How to enable encryption for ODBC connections to Oracle databases
search cancel

How to enable encryption for ODBC connections to Oracle databases

book

Article ID: 95420

calendar_today

Updated On:

Products

CA Single Sign On Secure Proxy Server (SiteMinder) CA Single Sign On SOA Security Manager (SiteMinder) CA Single Sign-On

Issue/Introduction

As a cyber requirement there is a mandate to have all communication to database needs to be encrypted.
These are the setting on the Oracle DB Server
Oracle Database Settings:
SQLNET.ENCRYPTION_SERVER = REQUIRED
SQLNET.ENCRYPTION_TYPES_SERVER=(AES256,AES192,AES128,DES,RC4_256,RC4_128,DES40)
SQLNET.ENCRYPTION_CLIENT = REQUESTED
SQLNET.ENCRYPTION_TYPES_CLIENT=(AES256,AES192,AES128,DES,RC4_256,RC4_128,DES40)

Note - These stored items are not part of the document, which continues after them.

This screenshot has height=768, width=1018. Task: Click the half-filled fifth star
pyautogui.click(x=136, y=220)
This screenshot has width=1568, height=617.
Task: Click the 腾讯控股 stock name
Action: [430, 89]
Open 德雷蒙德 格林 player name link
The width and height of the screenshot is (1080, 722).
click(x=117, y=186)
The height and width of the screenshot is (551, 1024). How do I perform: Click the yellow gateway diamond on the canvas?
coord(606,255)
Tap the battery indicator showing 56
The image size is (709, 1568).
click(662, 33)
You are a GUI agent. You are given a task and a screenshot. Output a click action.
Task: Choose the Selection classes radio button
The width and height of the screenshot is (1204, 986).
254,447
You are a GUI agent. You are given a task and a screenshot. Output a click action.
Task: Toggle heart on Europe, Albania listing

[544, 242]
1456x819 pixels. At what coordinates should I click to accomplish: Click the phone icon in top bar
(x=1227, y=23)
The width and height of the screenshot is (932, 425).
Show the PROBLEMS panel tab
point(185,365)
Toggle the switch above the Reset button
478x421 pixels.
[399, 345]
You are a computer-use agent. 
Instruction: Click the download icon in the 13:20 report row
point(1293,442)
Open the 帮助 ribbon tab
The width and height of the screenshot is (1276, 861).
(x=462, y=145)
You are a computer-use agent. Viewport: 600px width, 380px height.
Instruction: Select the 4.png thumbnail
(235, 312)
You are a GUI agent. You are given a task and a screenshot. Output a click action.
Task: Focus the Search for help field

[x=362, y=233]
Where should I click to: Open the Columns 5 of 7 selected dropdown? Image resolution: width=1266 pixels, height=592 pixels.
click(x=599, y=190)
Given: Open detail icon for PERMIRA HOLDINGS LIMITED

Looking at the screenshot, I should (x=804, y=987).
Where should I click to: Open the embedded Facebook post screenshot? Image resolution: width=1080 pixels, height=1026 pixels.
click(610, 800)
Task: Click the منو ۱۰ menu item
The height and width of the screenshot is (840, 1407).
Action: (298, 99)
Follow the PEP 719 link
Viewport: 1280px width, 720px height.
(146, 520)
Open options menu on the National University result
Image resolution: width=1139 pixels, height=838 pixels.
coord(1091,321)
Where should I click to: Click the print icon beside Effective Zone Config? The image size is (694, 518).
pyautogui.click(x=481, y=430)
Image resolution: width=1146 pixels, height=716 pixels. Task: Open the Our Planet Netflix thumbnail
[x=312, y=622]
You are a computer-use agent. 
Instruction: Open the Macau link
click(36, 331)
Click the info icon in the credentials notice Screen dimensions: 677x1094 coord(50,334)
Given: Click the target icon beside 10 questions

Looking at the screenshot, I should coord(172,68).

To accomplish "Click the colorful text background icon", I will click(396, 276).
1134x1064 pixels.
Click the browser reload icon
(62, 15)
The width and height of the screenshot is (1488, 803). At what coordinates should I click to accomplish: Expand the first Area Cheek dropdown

The ODBC connection is configured based KB ​Document ID : KB000016934
"How to enable encryption for ODBC connections to Oracle databases?"
EncryptionLevel=3 
EncryptionTypes=AES256 
DataIntegrityLevel=3 
DataIntegrityTypes=SHA1 

However, the error SQLCHAR * 0xd9f08120 [104] "[DataDirect][ODBC Oracle Wire Protocol driver][Oracle]ORA-01017: invalid username/password; logon denied"  is receved when the connected is attempted. 
Rolling back the changes allowed the connection function as expected. 

Environment

Policy Server: Version 12.52.01.00 (12.52 SP1 Base) 
OS: RedHat Linux 5
Oracle database: 11.2.0.3.0 
Datadirect oracle driver version: 7.10
NOTE: We used the following to confirm the full version of the Datadirect driver version.
From: CA/siteminder/odbc/lib, run .. 
$strings NSora28.so|grep "7\." 




 

Cause

While the version of the "DataDirect Wire protocol" may support Oracle Advanced Security, there was a related defect in an early release of the 7.1 driver. Fixed in hot fix 7.12.0085
Prior to the fix. ORA-01017 error is received if the  Encryption Level = 2 (Requested) or  Encryption Level = 3 (Required)
However, The problem does not occur when the driver has Encryption Level set to 0 or 1. 
 

Resolution

Option 1: Use EncryptionLevel=1" vs "EncryptionLevel=3" in the ODBC.ini.

Option 2: Upgrade to 12.52 Sp1 CR2 or later. 

Additional Information

DATADIRECT KB ARTICLES
CANNOT CONNECT TO ORACLE WHEN ORACLE ADVANCED SECURITY IS ENABLED
https://knowledgebase.progress.com/articles/Article/000043307
ERROR MESSAGE: ORA-01017: Invalid username/password; login denied
RESOLUTION: Fixed in hot fix 7.12.0085
Refer to "Connect  and Connect64 for ODBC hot fix download and install instructions" for instructions on how to download and install the hot fix.

DOES THE CONNECT/CONNECT64 FOR ODBC ORACLE WIRE PROTOCOL SUPPORT ORACLE ADVANCED SECURITY
https://knowledgebase.progress.com/articles/Article/2506
RESOLUTION: Enhancement request PSC00039104 has been implemented. Upgrade to Data Direct Connect for ODBC 7.1 GA or later.